By Céline Filion
Panhandlers across Ottawa are unionizing to fight for the moral and legal right to ask for spare change, says union organizer Andrew Nell.
The panhandlers union, which began recruiting members one month ago, is aimed at improving the working conditions of panhandlers, people who ask for money from passerby on the street. They will work to stop what the union’s initiator Jane Scharf calls, “a persecution of panning.”
“We want to reduce the vulnerability of panhandlers to businesses and police,” says Scharf, “and bring changes at the street level where the results will be seen.”
The panhandlers union was initiated in direct response to a homeless strike that led to a tent campout at Ottawa City Hall in July 2004.
While the outcome of the strike was a City task force on homelessness, organizers of the union feel the taskforce is inefficient and panhandlers need immediate help.
“It is virtually useless,” says Nell of the taskforce. “They need direct aid and not a committee who simply talks. We’re taking action and reaching out.”
The Ottawa Panhandlers Union is affiliated with the Industrial Workers of the World, also termed the Wobblies, a parent union that works to unionize all trades and all workers in a strong solidarity.
Nell, a co-ordinator of the parent union, says panhandlers have a right to pan, and people have a moral duty to accept it.
“There is something seriously wrong with society when it is wrong to stand on a street corner and ask for help,” says Nell. “We will fight for them and provide mutual support and aid. Unions are not just for raises and job security.”
The union will work to try and improve relations with police, picket stores who have panhandlers removed, and deal with the tickets acquired through the Safe Streets Act.
Adopted in 2004, the act prohibits people from asking for anything of value from a captive audience, such as people waiting at a bus stop, and bans the public disposal of certain dangerous items like broken glass and needles.

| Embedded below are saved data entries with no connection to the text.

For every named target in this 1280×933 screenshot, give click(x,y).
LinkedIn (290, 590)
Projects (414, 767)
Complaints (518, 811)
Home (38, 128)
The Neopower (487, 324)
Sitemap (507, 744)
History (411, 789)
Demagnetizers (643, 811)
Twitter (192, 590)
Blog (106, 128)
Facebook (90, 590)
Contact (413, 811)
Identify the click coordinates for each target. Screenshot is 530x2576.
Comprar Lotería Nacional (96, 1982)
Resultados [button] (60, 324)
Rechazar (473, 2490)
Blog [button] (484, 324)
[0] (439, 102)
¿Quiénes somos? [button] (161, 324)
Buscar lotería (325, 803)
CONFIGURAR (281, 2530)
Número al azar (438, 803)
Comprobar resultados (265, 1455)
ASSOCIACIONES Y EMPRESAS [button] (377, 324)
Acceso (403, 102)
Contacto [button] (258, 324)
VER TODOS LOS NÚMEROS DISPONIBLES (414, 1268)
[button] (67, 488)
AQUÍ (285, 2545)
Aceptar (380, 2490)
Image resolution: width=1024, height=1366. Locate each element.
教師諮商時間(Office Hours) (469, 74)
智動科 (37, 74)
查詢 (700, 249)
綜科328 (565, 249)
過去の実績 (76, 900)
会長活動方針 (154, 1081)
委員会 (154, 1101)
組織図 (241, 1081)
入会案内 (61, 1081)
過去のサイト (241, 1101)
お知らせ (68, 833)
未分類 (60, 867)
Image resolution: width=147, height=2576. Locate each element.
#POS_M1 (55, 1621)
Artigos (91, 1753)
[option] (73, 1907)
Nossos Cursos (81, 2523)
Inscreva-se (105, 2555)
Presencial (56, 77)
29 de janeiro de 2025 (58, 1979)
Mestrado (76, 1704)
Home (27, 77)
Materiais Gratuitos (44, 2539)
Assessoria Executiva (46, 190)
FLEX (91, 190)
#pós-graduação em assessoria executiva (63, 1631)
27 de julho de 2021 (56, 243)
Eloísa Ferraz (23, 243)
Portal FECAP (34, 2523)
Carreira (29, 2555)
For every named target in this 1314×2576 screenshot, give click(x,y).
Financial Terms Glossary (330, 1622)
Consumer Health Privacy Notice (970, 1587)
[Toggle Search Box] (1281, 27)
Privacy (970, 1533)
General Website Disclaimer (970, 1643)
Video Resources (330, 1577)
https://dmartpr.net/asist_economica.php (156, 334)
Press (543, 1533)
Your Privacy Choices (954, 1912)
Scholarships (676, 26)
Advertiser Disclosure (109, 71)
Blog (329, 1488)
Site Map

After a single afternoon of recruiting panhandlers, the union now has 20 members. But Sharf says that if they hadn’t run out of paperwork, the union would have signed many more people that day.
“I can easily guess that we have another 50 to 100 people waiting to sign on,” says Scharf.
The current members are all voluntary due-paying workers. The three-dollar monthly dues are purely optional, largely thanks to the funding provided by the Ottawa District Labour Council.
Sean McKenny, president of the council, says the organization’s mandate it to look after the best interests of working people and the community at large.
The funding for the panhandlers union ensures that even those who can’t afford to pay union dues can receive the help they need.
“What we envision,” says McKenny, “is that not only will individuals be left alone in respect to their panning on the streets, but we are confident that with the proper mechanisms and support they will not need to be on the streets at all.”
However, not all organizations and panhandlers are excited about the union or understand its purpose.
Peter Combly, an Ottawa panhandler, was at the corner of Bank and Gilmour last week asking people for any spare change jingling in their coats.
He doesn’t believe the union will make an impact on the streets.
While he hasn’t been approached to join the union, he says he wouldn’t be adding his name to the list.
“Well I don’t know what they’re trying to do or think is going to happen,” says Combly.
“The union isn’t going to change me asking people for money, so then what’s the point of it all?”
Whether or not the purpose of the union is apparent or its goals realistic, the union organizers can’t identify any reasons panhandlers should hesitate to join.
“It can only benefit them,” says Scharf.
“It doesn’t have to cost them anything and their rights can only grow stronger as a group.”